Studies: poetry, landscape and God

March 20, 2018 in Featured News, News, Newsletter

The Spring 2018 issue of the Irish quarterly review Studies gives top billing to articles on poetry. The lead article, by Una Agnew SSL, concerns “lines of convergence and divergence” in the poetry of Patrick Kavanagh and Seamus Heaney. This is followed by an article on each of two English Jesuit poets, Robert Southwell and Gerard Manley Hopkins.

In her piece on Kavanagh and Heaney, Una Agnew notes in particular the themes of landscape and memory. Both poets were raised in the Irish countryside, and both of them drew a great deal on this milieu in their poetry. There was, of course, a substantial difference between them with respect to their education and the role that formal learning played in their work, but the worlds from which they were drawn were not too different. For Heaney the different mythic traditions of the world provided a kind of symbolic idiom with which to make sense of – or give sense to – thoughts of childhood, home and exile. Kavanagh, however, though well-read, lacked Heaney’s academic background. Still, his “native genius overflowed in a lyrical giftedness that is unsurpassed”.

Heaney recognised this significant divergence between their two lives, but he also noted a striking affinity. It was Kavanagh’s ‘The Great Hunger’ that Heaney credits with giving him “the permission I needed to dwell without cultural anxiety among the usual landmarks” of his life. In Agnew’s words:

Kavanagh was using his own idiom, his own accent, his own vocabulary and thereby inventing a cultural otherness, different from Britain, giving writers such as Heaney and his literary colleagues their own identity as Irish poets of the future.

Agnew attends also to the religious question in her two poets. She describes how Kavanagh turned away from the “abstract, legalistic, anti-life God” of the Catholic Catechism, yet was unflinching in his embrace of a grace-filled world. Heaney, though evidently a great deal more ‘God-shy’, was also moulded in certain ways by the Catholicism he inherited. In response to a question about how Catholicism had shaped his life, he responded: “Totally”. He continued then to describe what he had received from his religious upbringing: an “inner expansiveness of consciousness, a sense of grace and God-filled space and a universe drenched in radiance”.

As Agnew notes, “Kavanagh would have delighted in such mystical eloquence”.

Gary Bouchard’s treatment of Robert Southwell’s poem ‘A vale of tears’ is a suitable companion piece for Agnew’s article.
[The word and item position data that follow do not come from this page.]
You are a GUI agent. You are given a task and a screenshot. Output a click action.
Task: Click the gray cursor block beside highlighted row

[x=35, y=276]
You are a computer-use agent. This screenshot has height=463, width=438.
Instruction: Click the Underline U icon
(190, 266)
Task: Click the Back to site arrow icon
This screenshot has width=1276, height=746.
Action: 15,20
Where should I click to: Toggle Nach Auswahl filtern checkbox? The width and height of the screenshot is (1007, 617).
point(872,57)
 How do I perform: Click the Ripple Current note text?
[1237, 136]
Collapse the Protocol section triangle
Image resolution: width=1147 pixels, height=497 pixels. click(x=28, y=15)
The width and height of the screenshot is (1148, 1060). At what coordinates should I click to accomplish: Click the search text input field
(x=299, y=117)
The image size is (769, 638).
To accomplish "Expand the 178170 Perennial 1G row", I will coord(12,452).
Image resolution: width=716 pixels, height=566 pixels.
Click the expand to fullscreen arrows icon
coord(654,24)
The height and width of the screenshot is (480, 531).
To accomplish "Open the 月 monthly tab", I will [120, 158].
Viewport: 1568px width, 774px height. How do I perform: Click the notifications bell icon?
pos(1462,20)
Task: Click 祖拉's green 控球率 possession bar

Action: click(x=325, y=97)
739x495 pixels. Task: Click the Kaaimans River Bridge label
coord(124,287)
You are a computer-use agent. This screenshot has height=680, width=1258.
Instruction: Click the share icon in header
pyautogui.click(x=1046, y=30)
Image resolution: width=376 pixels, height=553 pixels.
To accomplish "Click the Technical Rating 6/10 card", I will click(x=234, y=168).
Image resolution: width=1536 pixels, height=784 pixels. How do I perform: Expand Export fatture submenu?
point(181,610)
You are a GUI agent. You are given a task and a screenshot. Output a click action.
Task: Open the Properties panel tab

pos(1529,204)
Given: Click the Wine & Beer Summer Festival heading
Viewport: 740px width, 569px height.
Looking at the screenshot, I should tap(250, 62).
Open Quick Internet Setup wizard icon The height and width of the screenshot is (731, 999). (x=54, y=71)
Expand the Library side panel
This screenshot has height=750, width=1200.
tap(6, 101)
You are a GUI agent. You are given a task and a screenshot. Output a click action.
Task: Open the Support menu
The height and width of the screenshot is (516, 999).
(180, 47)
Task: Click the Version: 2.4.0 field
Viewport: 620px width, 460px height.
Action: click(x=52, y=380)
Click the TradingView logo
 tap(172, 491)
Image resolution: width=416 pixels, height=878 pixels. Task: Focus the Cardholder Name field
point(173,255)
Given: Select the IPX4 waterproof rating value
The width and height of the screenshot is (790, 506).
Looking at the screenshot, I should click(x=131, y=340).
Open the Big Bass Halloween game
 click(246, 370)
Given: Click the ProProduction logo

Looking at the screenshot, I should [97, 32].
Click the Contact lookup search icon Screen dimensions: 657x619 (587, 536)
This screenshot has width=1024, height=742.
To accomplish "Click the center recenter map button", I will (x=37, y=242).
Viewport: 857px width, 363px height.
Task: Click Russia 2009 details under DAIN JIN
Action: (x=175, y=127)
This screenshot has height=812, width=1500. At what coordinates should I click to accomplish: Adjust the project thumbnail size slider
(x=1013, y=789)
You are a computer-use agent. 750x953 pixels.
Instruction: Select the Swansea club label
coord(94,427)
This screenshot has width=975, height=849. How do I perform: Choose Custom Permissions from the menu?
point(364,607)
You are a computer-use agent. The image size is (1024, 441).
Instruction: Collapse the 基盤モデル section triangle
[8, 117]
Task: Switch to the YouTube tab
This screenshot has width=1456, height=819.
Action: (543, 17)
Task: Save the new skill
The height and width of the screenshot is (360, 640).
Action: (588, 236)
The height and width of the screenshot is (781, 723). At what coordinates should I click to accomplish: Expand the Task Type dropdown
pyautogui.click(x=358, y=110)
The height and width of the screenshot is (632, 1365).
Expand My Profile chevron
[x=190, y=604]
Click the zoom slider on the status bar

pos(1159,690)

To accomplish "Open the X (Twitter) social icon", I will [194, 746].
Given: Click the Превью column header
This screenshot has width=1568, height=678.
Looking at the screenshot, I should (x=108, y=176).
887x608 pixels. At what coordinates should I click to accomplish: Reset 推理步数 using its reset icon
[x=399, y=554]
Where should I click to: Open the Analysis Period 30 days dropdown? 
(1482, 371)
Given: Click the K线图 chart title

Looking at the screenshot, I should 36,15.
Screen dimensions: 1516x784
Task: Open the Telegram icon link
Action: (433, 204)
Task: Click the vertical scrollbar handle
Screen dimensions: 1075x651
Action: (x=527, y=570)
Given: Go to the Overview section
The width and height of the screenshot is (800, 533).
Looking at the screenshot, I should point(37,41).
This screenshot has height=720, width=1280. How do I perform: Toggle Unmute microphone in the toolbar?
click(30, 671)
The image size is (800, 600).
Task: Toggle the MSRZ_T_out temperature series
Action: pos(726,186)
It concerns Southwell’s use of landscape imagery – proto-Romantic, you could say – as a figurative representation of a kind of spiritual desolation, which leads in turn to an exhortation to penitence.

The forces of nature, for all their grandeur, also play a part for Hopkins in representing a theology of suffering and salvation, as Patrick Samway SJ illustrates from the shipwreck poems, ‘The wreck of the Deutschland’ and ‘The loss of the Eurydice’. Samway sees these poems as impressive instances of Hopkins’s brilliant exegetical ability.

The current issue of Studies also features pieces on the dissenting republican attitudes of some Irish Jesuits in the Civil War years (by Olivia Frehill) and on the curious devotion which Daniel O’Connell had to English martyr St Thomas à Becket (by Caoimhín de Bhailís). There is also an eloquent call, by Fr William Swan, for Christian unity in Ireland, drawing inspiration from three great Irish Christian promoters of unity among the baptised, namely St Patrick, St Columbanus, and St Brigid.